SiddyP commented 2 years ago

I've been trying to get this to work properly (using lima-vm) for a few days and have recently given up.

Tried your example and I get the same issue:

image

A few things I've experimented with that didn't seem to do much

It seems this container only works for toy examples..

Rafno commented 2 years ago

I have been having the same issue and have not succeeded in actually overriding the spark configs, it seems to have no effect.

SiddyP commented 2 years ago

@otg2 @Rafno see the response to my issue: #128. Try disabling encryption (--conf spark.io.encryption.enabled=false). It is default true in the baked in config.

This solved our issues.

Rafno commented 2 years ago

@SiddyP this resolved my issue, I am overwriting the config now using the following call.

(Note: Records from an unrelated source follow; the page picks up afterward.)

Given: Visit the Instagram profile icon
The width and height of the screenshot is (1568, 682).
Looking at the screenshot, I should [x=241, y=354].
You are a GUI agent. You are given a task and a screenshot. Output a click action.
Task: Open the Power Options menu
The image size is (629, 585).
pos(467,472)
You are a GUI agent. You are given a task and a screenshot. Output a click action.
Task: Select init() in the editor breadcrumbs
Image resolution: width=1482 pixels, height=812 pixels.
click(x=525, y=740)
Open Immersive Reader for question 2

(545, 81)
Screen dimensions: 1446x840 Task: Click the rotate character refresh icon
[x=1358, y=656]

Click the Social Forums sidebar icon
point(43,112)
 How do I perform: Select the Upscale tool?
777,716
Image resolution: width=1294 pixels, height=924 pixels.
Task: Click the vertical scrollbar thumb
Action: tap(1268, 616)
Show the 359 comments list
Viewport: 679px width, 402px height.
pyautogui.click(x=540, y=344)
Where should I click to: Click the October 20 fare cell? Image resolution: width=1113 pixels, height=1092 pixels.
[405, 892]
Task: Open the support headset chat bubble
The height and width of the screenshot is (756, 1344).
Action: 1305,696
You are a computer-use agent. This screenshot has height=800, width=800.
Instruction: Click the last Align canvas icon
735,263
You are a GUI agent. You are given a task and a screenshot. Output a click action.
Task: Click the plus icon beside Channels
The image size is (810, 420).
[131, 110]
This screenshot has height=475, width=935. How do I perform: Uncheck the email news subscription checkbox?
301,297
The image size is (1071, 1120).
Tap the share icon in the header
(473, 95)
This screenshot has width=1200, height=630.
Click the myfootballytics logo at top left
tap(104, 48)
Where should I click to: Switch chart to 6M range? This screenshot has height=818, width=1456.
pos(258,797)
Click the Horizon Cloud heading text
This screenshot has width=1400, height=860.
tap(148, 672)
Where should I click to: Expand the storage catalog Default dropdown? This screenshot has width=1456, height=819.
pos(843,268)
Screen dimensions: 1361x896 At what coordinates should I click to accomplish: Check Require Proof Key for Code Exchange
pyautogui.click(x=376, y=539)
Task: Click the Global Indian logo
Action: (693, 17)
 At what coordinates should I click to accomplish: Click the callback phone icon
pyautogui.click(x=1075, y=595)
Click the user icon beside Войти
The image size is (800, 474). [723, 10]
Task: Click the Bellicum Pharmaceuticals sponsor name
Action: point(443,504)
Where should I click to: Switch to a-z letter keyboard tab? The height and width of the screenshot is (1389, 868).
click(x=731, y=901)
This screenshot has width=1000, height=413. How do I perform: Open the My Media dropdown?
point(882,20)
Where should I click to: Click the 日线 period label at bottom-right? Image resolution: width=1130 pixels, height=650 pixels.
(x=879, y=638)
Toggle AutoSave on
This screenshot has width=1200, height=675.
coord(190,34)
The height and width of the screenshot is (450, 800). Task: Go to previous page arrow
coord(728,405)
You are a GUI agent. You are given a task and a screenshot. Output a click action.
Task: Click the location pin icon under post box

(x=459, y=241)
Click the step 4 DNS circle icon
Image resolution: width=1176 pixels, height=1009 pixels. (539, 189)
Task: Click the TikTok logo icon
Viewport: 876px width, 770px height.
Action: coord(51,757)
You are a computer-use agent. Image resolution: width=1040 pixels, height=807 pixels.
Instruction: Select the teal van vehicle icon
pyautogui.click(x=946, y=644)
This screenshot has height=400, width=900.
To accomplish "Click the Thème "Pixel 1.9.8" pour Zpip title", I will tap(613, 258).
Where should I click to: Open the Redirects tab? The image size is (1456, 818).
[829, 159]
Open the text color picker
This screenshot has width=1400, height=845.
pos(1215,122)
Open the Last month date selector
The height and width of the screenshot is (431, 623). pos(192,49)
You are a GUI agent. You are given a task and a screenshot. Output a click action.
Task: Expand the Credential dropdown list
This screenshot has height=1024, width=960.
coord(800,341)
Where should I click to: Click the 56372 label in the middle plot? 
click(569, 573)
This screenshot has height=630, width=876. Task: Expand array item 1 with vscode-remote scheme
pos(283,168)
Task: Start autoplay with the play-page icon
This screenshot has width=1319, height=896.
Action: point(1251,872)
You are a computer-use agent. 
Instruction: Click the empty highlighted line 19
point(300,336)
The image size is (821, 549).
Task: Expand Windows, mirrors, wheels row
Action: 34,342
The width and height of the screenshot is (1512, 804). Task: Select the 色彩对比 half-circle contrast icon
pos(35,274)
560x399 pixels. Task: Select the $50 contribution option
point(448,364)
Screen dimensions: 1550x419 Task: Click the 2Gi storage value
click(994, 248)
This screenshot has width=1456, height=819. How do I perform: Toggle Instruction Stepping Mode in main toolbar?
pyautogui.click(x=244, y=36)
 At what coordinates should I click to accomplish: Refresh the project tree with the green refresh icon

    docker run -itd -p 8888:8888 -p 4040:4040 \
    -v ~/.aws:/home/glue_user/.aws:ro \
    -v $REPO_ROOT/notebooks://home/glue_user/workspace/jupyter_workspace \
    -v $REPO_ROOT/conf/spark-defaults.conf://home/glue_user/spark/conf/spark-defaults.conf \
    -e DISABLE_SSL="true" \
    -e AWS_ACCESS_KEY_ID=$(aws configure get aws_access_key_id) \
    -e AWS_SECRET_ACCESS_KEY=$(aws configure get aws_secret_access_key) \
    -e AWS_REGION=$AWS_REGION \
    amazon/aws-glue-libs:glue_libs_3.0.0_image_01 \
    /home/glue_user/jupyter/jupyter_start.sh

And overwriting the file by disabling encryption.